Extract:

== Segment start ==

# High Cascade or Windells?



## Guest (Feb 8, 2009)

Which summer camp is better to go to?
Any feedback on any of the camps?


----------



## Technine Icon (Jan 15, 2009)

That is a VERY hard choice!!! Both seem great. I don't know about High Cascade, but I have a couple of friends who went to Windells and have been going back ever since. Every time they come back they have progressed so much, so Windells seems like a good choice.


----------



## Guest (Feb 8, 2009)

Another question, like, which has a better park? Better features?
I see you are from Mt Hood, so yeah?


----------



## Guest (Feb 8, 2009)

Another question, like, which has a better park? Better features?
I see you are from Mt Hood, so yeah?


----------



## wrathfuldeity (Oct 5, 2007)

== Segment end ==

Problems to solve:
**1.** Please update the stretch of the camp thread from "## Technine Icon" through "a good choice.", putting "two friends" in place of "a couple of friends".
**2.** Carry the High Cascade and Windells thread on from its last line.
You can leave the records aside.

Dataset:
== Segment start ==

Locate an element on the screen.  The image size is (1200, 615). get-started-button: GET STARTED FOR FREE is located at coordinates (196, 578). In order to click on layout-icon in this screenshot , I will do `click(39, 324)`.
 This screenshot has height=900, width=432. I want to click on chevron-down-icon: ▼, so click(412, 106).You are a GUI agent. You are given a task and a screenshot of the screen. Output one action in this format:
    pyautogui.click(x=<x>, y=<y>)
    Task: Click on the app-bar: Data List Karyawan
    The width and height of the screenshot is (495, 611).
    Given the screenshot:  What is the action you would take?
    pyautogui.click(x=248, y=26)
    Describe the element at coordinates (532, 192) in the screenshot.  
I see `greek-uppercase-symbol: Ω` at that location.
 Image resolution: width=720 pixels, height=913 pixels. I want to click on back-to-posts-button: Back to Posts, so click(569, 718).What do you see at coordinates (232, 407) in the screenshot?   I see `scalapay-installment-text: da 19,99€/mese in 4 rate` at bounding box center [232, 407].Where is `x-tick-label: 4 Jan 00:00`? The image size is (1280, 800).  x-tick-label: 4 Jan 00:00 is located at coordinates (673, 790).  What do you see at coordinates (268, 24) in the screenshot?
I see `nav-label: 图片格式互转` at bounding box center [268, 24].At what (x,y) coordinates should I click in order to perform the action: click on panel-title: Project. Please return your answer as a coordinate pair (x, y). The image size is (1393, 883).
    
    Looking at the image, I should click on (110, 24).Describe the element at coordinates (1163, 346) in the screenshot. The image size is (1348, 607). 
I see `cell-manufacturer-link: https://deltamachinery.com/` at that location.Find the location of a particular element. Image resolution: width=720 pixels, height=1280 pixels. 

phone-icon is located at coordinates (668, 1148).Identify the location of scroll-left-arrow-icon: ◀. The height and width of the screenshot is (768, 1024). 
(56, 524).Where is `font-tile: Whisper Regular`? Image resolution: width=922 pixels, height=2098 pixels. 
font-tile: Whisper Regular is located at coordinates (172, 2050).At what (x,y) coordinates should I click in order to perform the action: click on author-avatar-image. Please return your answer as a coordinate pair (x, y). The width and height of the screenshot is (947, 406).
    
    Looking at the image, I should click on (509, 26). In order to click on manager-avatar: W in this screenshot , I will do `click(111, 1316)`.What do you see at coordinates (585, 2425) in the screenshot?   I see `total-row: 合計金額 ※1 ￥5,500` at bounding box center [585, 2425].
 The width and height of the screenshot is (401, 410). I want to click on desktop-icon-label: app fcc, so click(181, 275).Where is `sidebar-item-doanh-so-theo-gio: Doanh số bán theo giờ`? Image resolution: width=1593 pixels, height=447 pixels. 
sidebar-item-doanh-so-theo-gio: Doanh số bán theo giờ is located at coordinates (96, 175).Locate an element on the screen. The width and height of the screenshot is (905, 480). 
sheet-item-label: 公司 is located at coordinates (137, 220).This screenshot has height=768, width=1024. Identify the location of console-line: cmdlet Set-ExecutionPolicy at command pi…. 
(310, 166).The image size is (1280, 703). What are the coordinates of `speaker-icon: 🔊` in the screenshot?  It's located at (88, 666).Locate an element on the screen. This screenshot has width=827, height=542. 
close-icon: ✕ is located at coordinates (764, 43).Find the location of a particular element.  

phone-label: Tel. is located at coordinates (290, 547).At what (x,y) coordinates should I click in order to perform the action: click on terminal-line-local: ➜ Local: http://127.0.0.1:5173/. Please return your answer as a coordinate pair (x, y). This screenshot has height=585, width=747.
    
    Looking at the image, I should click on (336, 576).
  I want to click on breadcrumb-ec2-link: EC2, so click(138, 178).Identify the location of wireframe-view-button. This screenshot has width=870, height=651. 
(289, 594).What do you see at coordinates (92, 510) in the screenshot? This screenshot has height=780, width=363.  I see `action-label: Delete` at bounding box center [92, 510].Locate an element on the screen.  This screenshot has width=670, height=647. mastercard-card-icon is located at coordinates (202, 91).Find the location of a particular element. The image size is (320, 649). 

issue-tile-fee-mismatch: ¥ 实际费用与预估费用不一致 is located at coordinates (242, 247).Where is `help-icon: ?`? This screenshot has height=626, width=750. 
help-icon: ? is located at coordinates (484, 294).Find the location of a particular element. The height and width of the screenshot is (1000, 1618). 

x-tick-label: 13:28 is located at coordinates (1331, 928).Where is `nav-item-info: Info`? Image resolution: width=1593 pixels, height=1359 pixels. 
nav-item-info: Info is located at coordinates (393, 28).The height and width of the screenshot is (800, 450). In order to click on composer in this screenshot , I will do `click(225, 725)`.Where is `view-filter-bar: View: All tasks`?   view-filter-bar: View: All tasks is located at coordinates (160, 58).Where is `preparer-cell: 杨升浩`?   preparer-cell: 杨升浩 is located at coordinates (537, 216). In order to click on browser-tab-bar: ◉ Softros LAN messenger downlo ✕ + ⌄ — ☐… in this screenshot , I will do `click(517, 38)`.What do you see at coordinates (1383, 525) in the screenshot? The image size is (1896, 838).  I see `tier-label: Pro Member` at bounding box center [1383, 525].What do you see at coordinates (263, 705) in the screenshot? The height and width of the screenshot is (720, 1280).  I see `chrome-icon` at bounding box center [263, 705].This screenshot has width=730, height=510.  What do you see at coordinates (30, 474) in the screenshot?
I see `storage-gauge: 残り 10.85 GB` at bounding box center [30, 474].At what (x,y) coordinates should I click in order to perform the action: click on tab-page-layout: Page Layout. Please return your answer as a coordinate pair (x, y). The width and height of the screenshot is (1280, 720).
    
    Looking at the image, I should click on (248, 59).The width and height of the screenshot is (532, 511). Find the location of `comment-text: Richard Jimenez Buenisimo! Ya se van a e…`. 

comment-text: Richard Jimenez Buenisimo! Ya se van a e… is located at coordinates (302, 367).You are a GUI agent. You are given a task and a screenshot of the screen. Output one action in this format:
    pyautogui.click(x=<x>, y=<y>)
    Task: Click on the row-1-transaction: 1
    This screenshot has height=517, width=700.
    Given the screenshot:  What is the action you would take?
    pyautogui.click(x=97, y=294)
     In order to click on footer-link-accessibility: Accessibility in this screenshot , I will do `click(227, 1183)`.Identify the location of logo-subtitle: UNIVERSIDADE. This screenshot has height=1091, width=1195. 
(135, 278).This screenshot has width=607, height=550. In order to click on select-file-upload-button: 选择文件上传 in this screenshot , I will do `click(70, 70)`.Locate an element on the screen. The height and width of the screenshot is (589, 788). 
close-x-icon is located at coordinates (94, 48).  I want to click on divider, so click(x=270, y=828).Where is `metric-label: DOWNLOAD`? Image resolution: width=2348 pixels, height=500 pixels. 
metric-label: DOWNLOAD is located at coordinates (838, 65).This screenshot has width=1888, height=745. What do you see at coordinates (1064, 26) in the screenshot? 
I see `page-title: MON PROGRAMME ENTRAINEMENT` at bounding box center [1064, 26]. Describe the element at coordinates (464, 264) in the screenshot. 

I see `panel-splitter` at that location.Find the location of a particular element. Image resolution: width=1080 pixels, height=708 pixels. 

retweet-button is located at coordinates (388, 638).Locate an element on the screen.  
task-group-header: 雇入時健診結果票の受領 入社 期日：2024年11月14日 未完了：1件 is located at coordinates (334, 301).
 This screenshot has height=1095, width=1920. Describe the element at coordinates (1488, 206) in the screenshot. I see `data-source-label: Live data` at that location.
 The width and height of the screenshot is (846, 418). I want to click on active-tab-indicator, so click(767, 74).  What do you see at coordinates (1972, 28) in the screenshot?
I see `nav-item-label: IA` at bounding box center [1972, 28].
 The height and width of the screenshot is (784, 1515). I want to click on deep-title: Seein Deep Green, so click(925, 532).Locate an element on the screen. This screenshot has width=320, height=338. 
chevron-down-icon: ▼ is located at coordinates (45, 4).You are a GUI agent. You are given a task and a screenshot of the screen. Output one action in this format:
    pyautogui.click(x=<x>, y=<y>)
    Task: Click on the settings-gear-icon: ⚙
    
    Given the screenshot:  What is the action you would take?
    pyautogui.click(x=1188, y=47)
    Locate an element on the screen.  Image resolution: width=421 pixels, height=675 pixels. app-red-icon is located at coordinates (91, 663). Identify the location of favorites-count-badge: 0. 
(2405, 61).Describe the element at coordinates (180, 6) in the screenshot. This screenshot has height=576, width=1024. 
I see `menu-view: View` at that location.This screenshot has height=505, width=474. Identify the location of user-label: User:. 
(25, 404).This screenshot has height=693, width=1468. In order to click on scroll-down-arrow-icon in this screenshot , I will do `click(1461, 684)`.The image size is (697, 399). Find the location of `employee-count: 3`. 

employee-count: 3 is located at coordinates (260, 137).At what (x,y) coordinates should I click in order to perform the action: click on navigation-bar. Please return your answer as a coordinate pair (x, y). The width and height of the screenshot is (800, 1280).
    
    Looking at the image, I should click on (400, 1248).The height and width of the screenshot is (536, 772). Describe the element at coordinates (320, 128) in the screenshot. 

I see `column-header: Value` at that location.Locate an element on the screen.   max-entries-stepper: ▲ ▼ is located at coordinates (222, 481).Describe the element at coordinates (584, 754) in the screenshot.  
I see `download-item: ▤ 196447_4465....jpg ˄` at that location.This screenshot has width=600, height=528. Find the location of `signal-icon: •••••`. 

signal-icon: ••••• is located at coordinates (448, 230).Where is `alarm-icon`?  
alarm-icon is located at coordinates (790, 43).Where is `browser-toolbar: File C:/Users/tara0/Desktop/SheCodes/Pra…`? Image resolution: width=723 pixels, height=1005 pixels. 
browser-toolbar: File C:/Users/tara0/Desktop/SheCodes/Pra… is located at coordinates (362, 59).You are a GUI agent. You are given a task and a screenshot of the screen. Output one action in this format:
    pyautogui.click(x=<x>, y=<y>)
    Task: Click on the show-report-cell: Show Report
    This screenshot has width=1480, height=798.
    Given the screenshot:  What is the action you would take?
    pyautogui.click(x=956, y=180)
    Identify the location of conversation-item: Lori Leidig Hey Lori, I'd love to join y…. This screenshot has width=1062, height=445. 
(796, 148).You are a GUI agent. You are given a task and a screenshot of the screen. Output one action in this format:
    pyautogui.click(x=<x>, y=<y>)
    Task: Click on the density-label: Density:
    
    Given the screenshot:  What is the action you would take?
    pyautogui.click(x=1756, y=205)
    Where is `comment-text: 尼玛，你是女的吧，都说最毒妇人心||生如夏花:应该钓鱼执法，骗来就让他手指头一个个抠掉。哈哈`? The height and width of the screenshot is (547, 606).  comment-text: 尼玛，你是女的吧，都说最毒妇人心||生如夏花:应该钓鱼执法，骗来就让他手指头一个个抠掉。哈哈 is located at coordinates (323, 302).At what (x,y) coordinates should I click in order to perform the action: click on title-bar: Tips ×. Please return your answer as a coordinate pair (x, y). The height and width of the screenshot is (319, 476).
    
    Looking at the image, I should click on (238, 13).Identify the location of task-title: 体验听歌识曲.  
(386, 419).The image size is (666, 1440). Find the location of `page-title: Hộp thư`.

== Segment end ==

Answers to the exercise:
**1.**
## Technine Icon (Jan 15, 2009)

That is a VERY hard choice!!! Both seem great. I don't know about High Cascade, but I have two friends who went to Windells and have been going back ever since. Every time they come back they have progressed so much, so Windells seems like a good choice.

**2.**
Dropped off and picked up my daughter 14 and her friend at Windells last year; they had a blast, lots to do off the hill, staff were very chill, very encouraging coaches who were reported to be excellent riders and they poached HC park a few times. Daughter rides big mtn and did not have any real experience in park but they were very helpful and encouraging and as result has been taking more advantage of the natural hits on the home hill (Baker 7 years). She said the food wasn't that great but the other campers were fun, encouraging and had mad park skills and she really liked the coaches and staff...she met up with some this past weekend at Baker. She also said that HC seemed to have more international folks. Like anything you get out what you put in. She mainly had fun, made lots of new friends, picked up a few skills and gained lots of encouragement/confidence to try new stuff. Hopefully next year will focus more on the skills stuff.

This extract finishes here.